Scientists of the Zelinsky Institute continue research in the field of asymmetric organocatalysis
Kojic acid is a natural compound produced by a number fungi, notably Aspergillus oryzae. This molecule and its synthetic derivatives exhibit a wide range of biological activities: antiviral, anticancer, antioxidant, and bactericidal.

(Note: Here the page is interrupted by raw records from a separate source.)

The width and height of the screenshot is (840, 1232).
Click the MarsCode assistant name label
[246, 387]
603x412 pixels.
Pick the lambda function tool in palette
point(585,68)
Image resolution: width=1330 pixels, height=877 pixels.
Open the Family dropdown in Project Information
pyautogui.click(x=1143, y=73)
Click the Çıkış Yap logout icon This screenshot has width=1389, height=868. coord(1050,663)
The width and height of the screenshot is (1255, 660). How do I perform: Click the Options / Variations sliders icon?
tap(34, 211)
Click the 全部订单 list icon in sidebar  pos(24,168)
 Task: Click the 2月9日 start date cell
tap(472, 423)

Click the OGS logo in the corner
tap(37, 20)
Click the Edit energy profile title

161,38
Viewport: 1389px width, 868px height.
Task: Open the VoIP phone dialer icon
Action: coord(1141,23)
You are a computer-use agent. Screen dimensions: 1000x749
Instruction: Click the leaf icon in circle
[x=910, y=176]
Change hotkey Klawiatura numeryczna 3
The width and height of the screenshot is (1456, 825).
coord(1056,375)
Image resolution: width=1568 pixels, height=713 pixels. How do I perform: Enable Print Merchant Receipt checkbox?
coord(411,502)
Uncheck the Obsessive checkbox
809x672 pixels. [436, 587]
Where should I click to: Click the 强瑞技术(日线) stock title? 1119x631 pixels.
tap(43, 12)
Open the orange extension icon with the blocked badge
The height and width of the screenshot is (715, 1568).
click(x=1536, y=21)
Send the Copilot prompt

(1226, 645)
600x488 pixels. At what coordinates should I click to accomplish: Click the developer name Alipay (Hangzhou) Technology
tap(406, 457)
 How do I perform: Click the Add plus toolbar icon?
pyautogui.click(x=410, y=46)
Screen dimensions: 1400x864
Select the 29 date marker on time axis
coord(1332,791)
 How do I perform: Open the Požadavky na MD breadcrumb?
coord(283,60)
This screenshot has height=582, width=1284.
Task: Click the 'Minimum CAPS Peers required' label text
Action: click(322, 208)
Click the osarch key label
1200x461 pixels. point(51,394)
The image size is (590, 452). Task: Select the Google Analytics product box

Scientists of the I.N. Nazarov Laboratory of Fine Organic Synthesis of the Zelinsky Institute does active research in the field of asymmetric synthesis of chiral derivatives of kojic acid. In their latest study, they succeeded in developing a new asymmetric process for the double addition of kojic acid derivatives to 2-nitroallyl carbonates. As a result of the reaction with high enantioselectivity, nitro compounds with two hydroxypyranone fragments are formed, which are inaccessible by other methods. A number of synthetic transformations involving the obtained structures made it possible to synthesize chiral nitroglutarates, promising precursors of enantiomerically pure derivatives of aminoglutaric acid.
Source:
Ruslan A. Kovalevsky, Maxim V. Smirnov, Alexander S. Kucherenko, Kseniya A. Bykova, Elizaveta V. Shikina, Sergei G. Zlotin Organocatalytic Asymmetric Double Addition of Kojic Acids to 2-Nitroallylic Carbonates Eur. J. Org. Chem. 2022, e202101435. DOI: 10.1002/ejoc.202101435.